__Document__

▼

Digital Twin Requirements
It is required to develop a vehicle digital twin (DT) for urban air mobility (UAM) which relies on an accurate, physics-based emulator to characterize the statics and dynamics of a vehicle. Because, the adoption of digital twin in operations and control of the vehicle is necessary for the UAM operational digital twin infrastructures (UAM-ODT). The issues are: (i) lack of digital twin engines for the digitalization (twinization) of dynamics and control of UAM vehicle running at the core center of UAM-ODT systems; and (ii) lack of back-end system engineering in the development of UAM vehicle DT. In that regard, our research proposes and discusses on an engineering direction for the development of UAM vehicle DT engines and systems.
Introduction
Innovative DT technology has the potential to transform a number of expanding industries. In DT, the idea of incorporating physical-twin-specific calculations into a feedback loop of data-driven analysis and dynamically updated decision-making is introduced. DTs are collections of connected computational models that progressively change state-spaces over time to mimic the underlying structure, behaviours, and environment of their physical counterparts [1,2]. This research presents a study on how the UAM vehicle DT can be developed by proposing fundamental engines for the transformation of dynamics and control of a UAM vehicle from real to digital spaces.
Advanced Air Mobility-Vehicle Digital Twin (AAM-VDT)

▲

__Source excerpt__
▼

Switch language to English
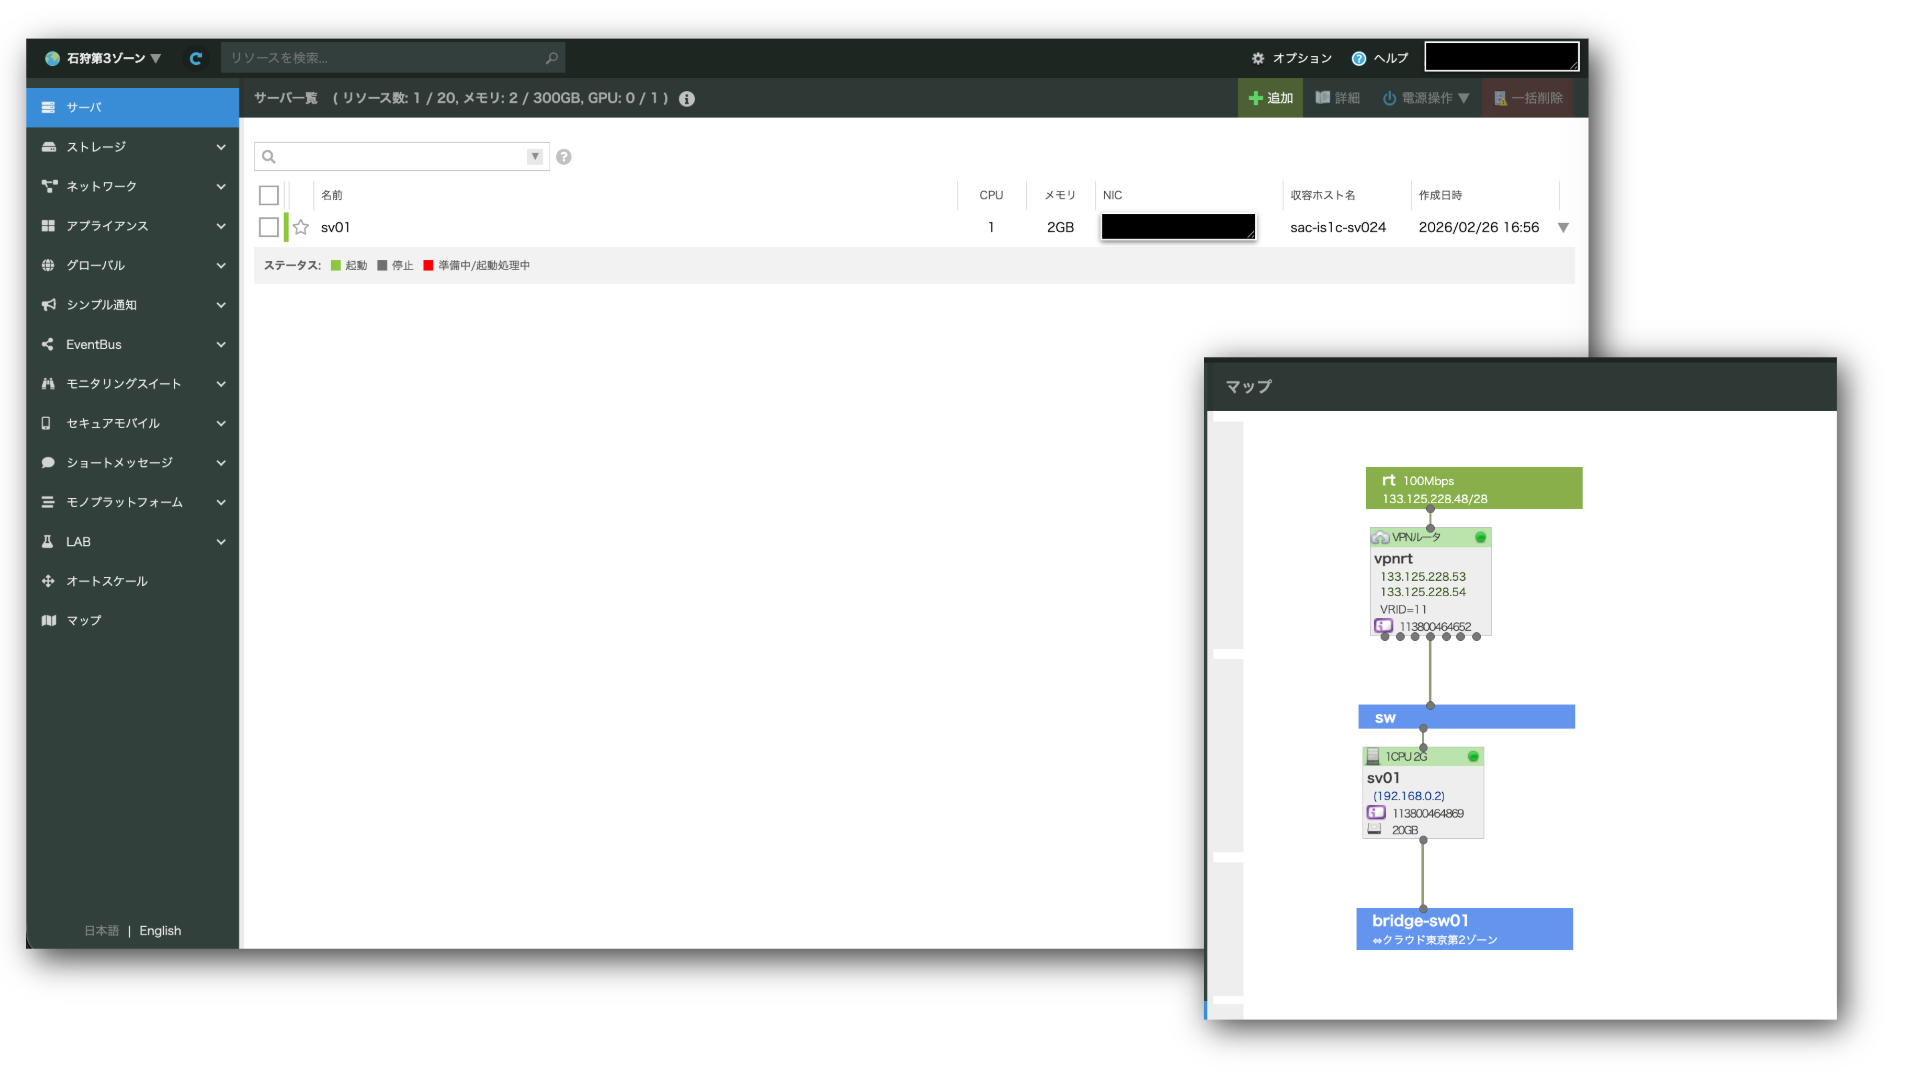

▲

__Complete the following__
a: Reproduce the stretch of the digital twin requirements page from "Digital Twin Requirements" through "engines and systems.".
b: In two sentences, summarize the digital twin requirements page.

__Outputs in order__
a:
Digital Twin Requirements
It is required to develop a vehicle digital twin (DT) for urban air mobility (UAM) which relies on an accurate, physics-based emulator to characterize the statics and dynamics of a vehicle. Because, the adoption of digital twin in operations and control of the vehicle is necessary for the UAM operational digital twin infrastructures (UAM-ODT). The issues are: (i) lack of digital twin engines for the digitalization (twinization) of dynamics and control of UAM vehicle running at the core center of UAM-ODT systems; and (ii) lack of back-end system engineering in the development of UAM vehicle DT. In that regard, our research proposes and discusses on an engineering direction for the development of UAM vehicle DT engines and systems.

b: A digital twin for urban air mobility vehicles needs an accurate, physics-based emulator of the vehicle's statics and dynamics, because using digital twins in vehicle operations and control is necessary for UAM operational digital twin infrastructures. The research names two gaps, a lack of digital twin engines for the vehicle's dynamics and control and a lack of back-end system engineering, and proposes an engineering direction with fundamental engines for moving a UAM vehicle's dynamics and control from real to digital spaces.